Some docker model configure options are passed through to the underlying engine. If a runner build doesn’t support a particular flag (for example a --max-model-len mapping), model load can fail.

Reset the model config back to empty and retry:

docker model configure hf.co/mlx-community/Mistral-7B-Instruct-v0.3-4bit

You can confirm what’s currently set via:

docker model configure show hf.co/mlx-community/Mistral-7B-Instruct-v0.3-4bit

Also note: docker model configure only updates per-model runtime config. It doesn’t “keep the model running”. If your model disappears from docker model ps, reload it with:

docker model run -d hf.co/mlx-community/Mistral-7B-Instruct-v0.3-4bit

Q10: What’s the difference between Docker Model Runner and Ollama?

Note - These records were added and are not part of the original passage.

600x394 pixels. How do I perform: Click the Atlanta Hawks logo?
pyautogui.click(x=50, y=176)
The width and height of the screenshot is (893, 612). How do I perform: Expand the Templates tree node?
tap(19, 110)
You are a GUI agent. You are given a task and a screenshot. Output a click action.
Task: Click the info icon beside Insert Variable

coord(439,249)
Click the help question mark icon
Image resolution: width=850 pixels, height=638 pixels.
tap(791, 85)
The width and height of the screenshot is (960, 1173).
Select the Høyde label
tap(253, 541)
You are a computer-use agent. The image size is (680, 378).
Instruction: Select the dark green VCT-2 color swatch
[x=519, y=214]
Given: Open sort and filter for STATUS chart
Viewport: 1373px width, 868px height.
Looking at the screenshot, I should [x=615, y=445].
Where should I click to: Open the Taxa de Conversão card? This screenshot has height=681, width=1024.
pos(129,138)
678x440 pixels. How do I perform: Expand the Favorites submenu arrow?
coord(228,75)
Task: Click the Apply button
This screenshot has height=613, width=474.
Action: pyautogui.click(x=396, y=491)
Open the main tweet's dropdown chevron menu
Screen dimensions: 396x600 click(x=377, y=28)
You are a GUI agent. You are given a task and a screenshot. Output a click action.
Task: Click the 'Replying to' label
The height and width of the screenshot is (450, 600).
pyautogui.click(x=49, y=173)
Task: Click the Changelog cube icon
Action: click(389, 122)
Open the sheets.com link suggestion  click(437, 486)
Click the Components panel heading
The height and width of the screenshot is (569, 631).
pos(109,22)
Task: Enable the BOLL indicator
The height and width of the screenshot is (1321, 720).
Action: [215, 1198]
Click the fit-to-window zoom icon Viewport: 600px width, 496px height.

They overlap (both can run LLMs locally), but they optimize for different workflows:

Docker Model Runner: integrated into Docker Desktop, routes requests to different engines depending on model/hardware (llama.cpp, vllm, and on Apple Silicon the vLLM path uses vllm-metal for MLX models). When your model is on the vllm backend, you also get vLLM’s serving optimizations like a request scheduler with continuous batching, efficient KV cache management (PagedAttention), and prefix caching support. It’s a good fit when you want an OpenAI-compatible /v1 endpoint that works cleanly with containers and local dev tools.
Ollama: a standalone local model runtime/daemon with its own model packaging workflow (Modelfiles). It’s a good fit when you want the simplest “pull + run” local experience and you’re building around the Ollama ecosystem and APIs.